If you go back and read the major media coverage, the first ones tended to hew pretty closely to the original news release and peer-reviewed paper. In other words, they more or less got the science right and reached reasonable conclusions.

By two or three days after the paper’s release, however, we see spin beginning to occur, and find that much of the second-generation of coverage is beginning to become more opinionated, editorialized or inaccurate.

In an interview for the Fisheries Broadcast on CBC Radio Newfoundland, I was asked by the host Brian Callahan about the source of people’s interest in this study, and what would drive such an incredible media barrage. Honestly, I believe that people are generally concerned about climate change, and that stories that link climate change to obvious environmental phenomena (like declining sea ice) and charismatic megafauna (like seal pups – check the article feature picture above) are the killer combination in terms of rapid social radiation and amplification of a story. The final, and perhaps most important part of the puzzle is open access publishing itself. Not only are people concerned about the changing climate, and tend to focus on lovable animals, but they had immediate access to the information. The paper is accessible to everyone via the PLoS ONE website – no subscriptions, no logins, no charges – free for everyone, everywhere.

I think the fact that the story was covered by Gizmodo (a popular technology weblog about consumer electronics) pretty much says it all.

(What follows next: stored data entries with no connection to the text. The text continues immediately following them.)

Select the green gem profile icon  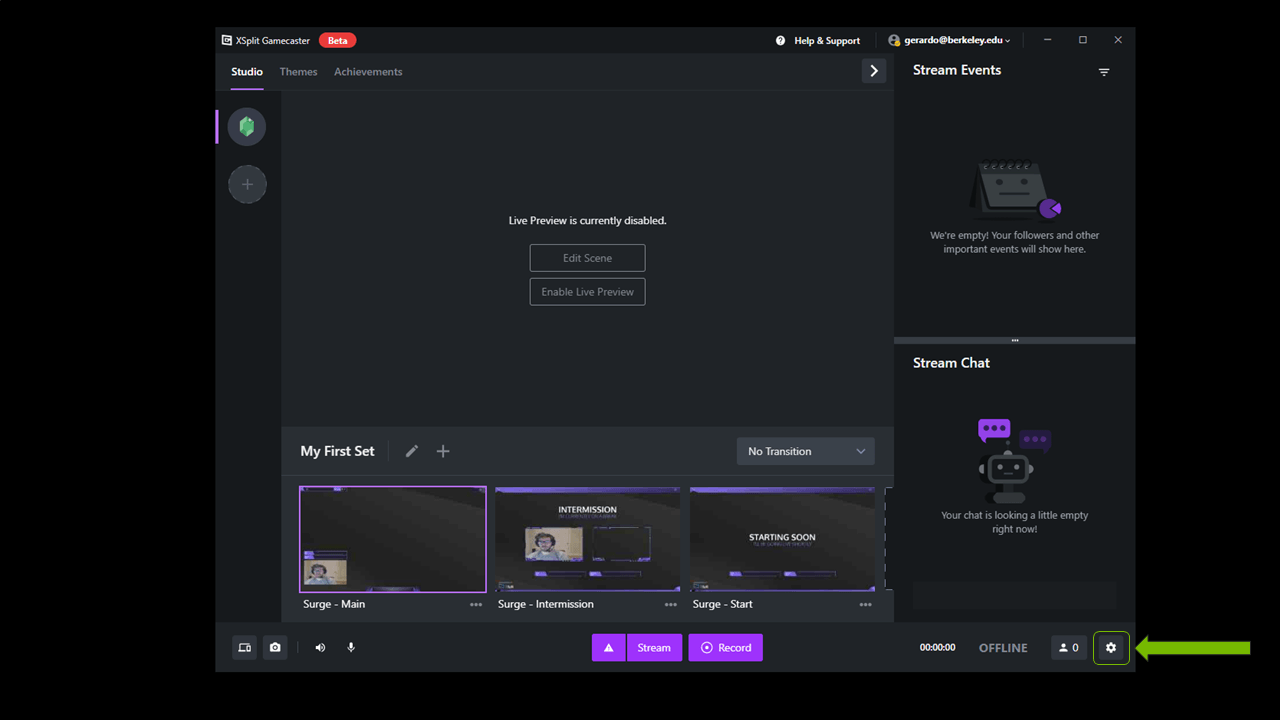(247, 127)
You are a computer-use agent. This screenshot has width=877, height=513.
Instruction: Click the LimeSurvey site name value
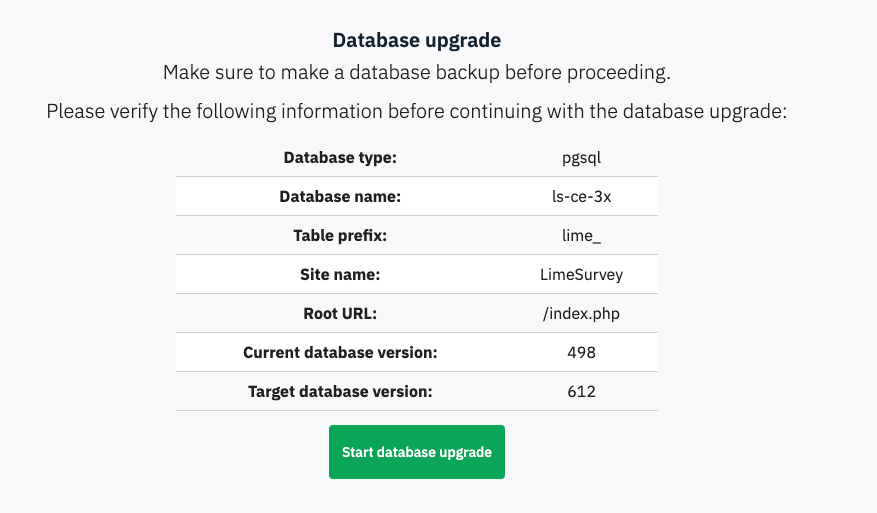click(x=581, y=275)
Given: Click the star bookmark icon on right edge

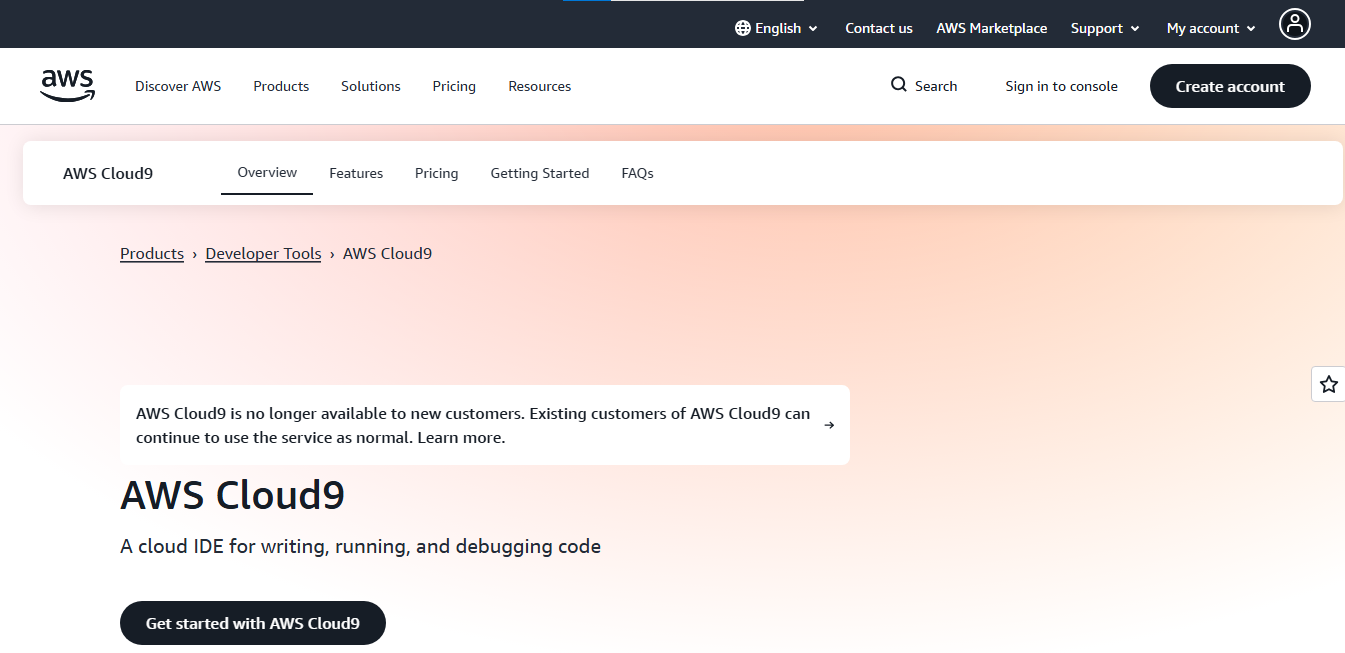Looking at the screenshot, I should click(x=1329, y=384).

While the story in Gizmodo has some issues in terms of properly describing the reproductive biology of harp seals, I laughed aloud when I read the first few lines:

Harp seals use sea ice as their chilly love nests, and after the lovin’ leads to babies, parents nurse for just 12 days before the pups are on their own. 

I can only hope that Gizmodo will cover the second version of our new digital textbook for marine science – Cachalot – with similar flair!